Copy the passage on online conferences between "The online conference has" and "documented in print.", inclusive, replacing "encouraging" with "promising".

EXCERPT TO READ —
++++++++

Professionals go to conferences to present new ideas, to exchange information and to keep pace with the latest developments of the field. Although conferences are an important forum for professional development, there are barriers to attending conferences, for example, distance, time and cost. However, the Internet, one of the greatest human inventions, brings another type of conference to our desktop: the online conference. Online in cyberspace, busy professionals can attend conferences without having to endure those common barriers.
Recently, I participated in an online conference entitled "Trends and Issues in Online Instruction." Here I will share my experience and offer some insights about online conferences from a participant's perspective.
History of Online Conferences
The online conference or virtual conference is "a professional education conference - with some changes in the technology that supports interaction and communication" (Anderson 1996). To be more specific, I would define the online conference as one organized and attended exclusively through the Internet.
The online conference has a rather brief history. Consequently, there is scarcely any literature documenting this topic. The International Council for Distance Education (ICDE) organized the first international online conference in 1992. The results of this experimental project were encouraging. "This project showed that electronic networking can provide cost-effective, yet meaningful, interaction among distance education professionals" (Anderson 1993,15). Since then, other organizations have sponsored numerous online conferences. Nevertheless, these conferences have rarely been documented in print.

++++++++

DATASET EXCERPTS —

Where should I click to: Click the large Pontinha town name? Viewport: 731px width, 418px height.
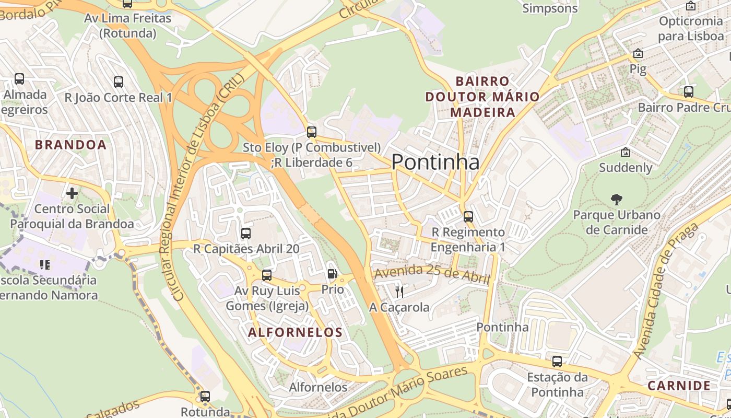click(x=435, y=162)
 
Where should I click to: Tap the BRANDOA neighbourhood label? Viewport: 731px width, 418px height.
click(x=70, y=145)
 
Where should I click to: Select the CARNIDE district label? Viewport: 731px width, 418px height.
click(x=679, y=386)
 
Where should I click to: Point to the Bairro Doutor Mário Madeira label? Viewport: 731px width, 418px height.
click(x=482, y=97)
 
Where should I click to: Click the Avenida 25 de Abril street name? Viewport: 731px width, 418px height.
click(x=433, y=273)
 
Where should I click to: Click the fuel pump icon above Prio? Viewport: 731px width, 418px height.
click(x=332, y=274)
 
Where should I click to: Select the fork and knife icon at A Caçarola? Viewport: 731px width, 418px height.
click(x=399, y=292)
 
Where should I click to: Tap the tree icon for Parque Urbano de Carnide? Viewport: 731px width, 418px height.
click(x=617, y=199)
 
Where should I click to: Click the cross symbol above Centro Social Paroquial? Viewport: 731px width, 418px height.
click(x=72, y=193)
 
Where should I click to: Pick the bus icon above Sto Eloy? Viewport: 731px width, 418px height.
click(x=312, y=132)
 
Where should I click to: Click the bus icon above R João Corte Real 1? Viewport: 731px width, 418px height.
click(x=119, y=82)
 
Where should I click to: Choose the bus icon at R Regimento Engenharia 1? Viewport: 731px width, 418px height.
click(x=468, y=216)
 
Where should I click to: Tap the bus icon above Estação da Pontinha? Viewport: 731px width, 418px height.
click(x=557, y=361)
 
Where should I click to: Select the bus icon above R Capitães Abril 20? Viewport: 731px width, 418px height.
click(x=246, y=233)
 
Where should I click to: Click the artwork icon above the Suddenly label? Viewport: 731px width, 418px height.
click(x=626, y=152)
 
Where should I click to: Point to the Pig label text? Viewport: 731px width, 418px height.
click(x=638, y=68)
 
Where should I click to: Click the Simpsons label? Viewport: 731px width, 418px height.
click(x=550, y=8)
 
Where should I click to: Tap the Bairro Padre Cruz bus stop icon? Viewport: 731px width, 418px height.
click(x=689, y=92)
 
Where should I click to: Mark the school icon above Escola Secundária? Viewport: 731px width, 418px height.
click(x=45, y=265)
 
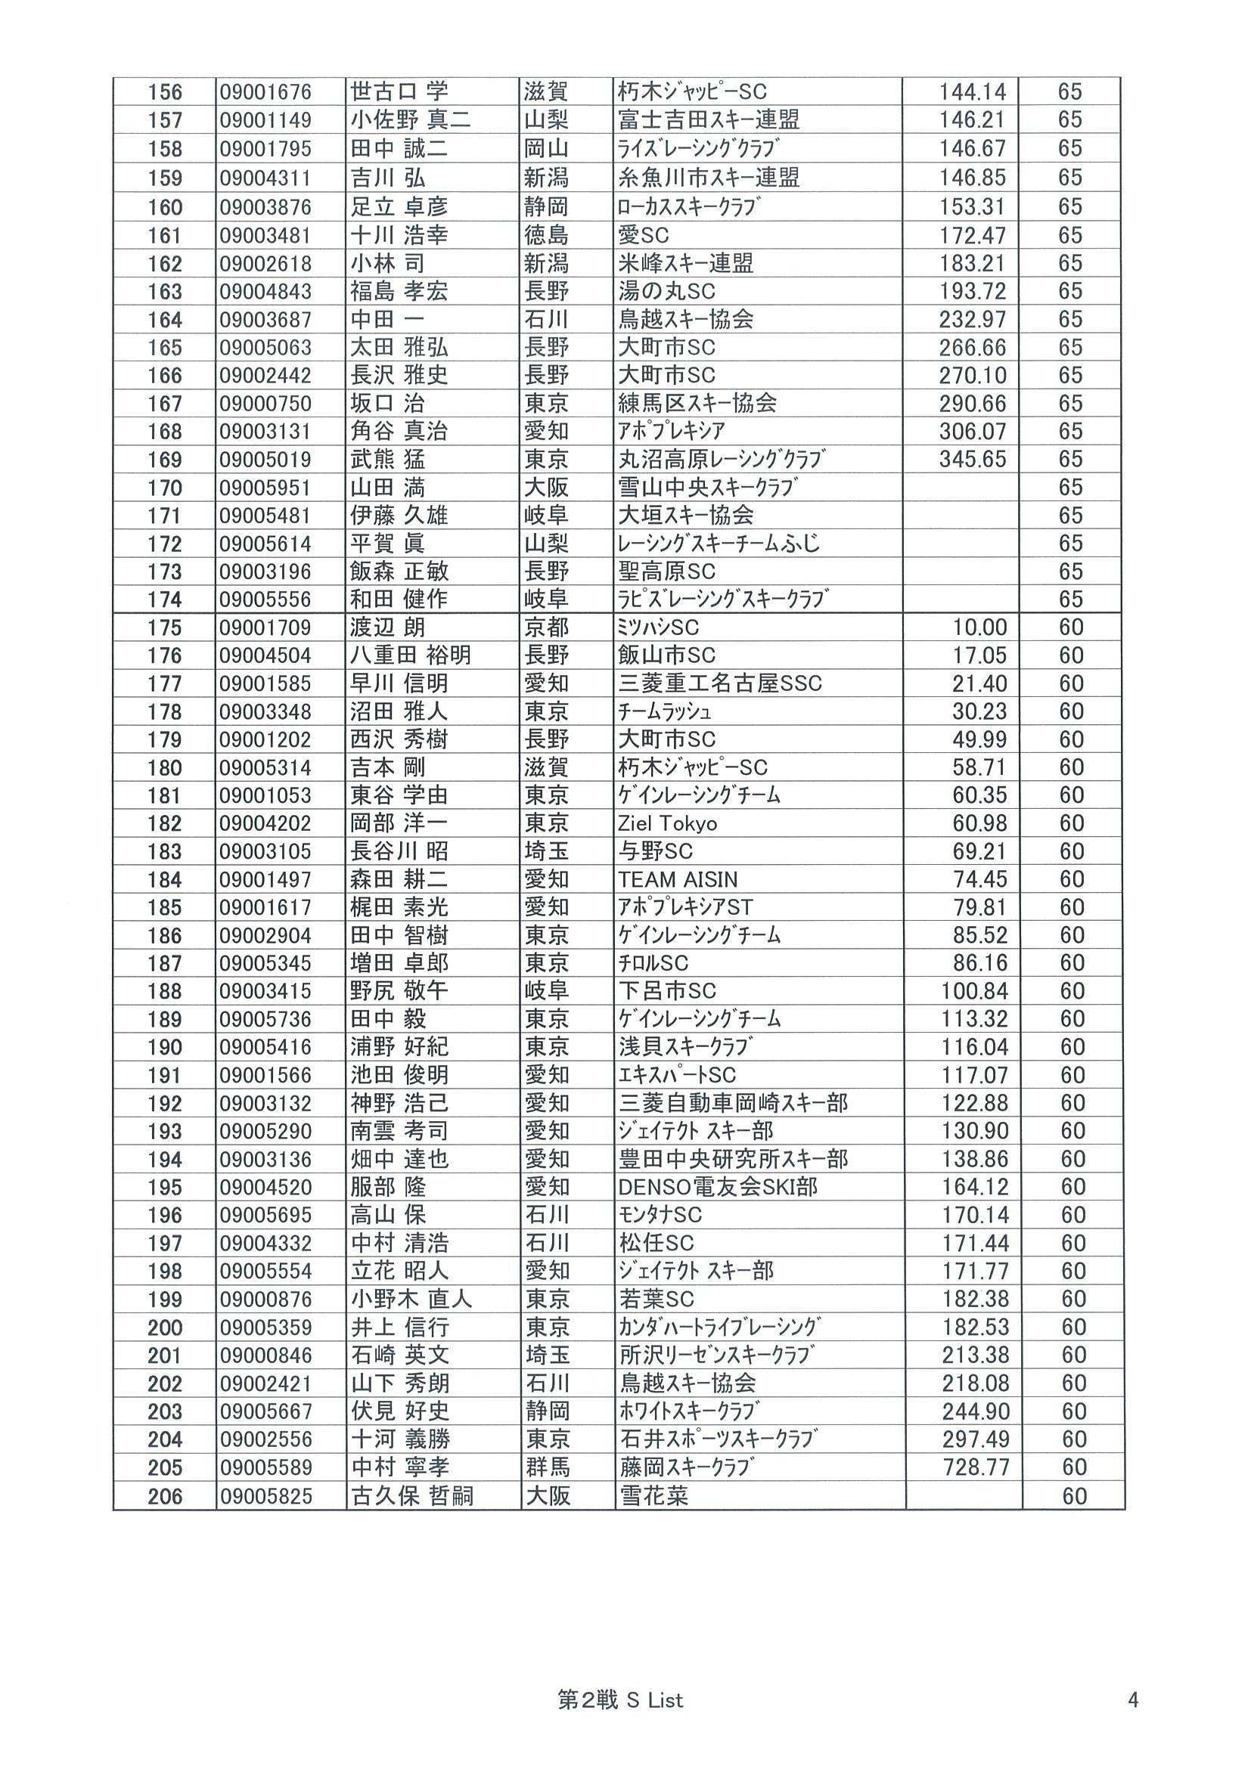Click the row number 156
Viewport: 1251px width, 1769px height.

++++++++

SOLUTION BELOW —
The online conference has a rather brief history. Consequently, there is scarcely any literature documenting this topic. The International Council for Distance Education (ICDE) organized the first international online conference in 1992. The results of this experimental project were promising. "This project showed that electronic networking can provide cost-effective, yet meaningful, interaction among distance education professionals" (Anderson 1993,15). Since then, other organizations have sponsored numerous online conferences. Nevertheless, these conferences have rarely been documented in print.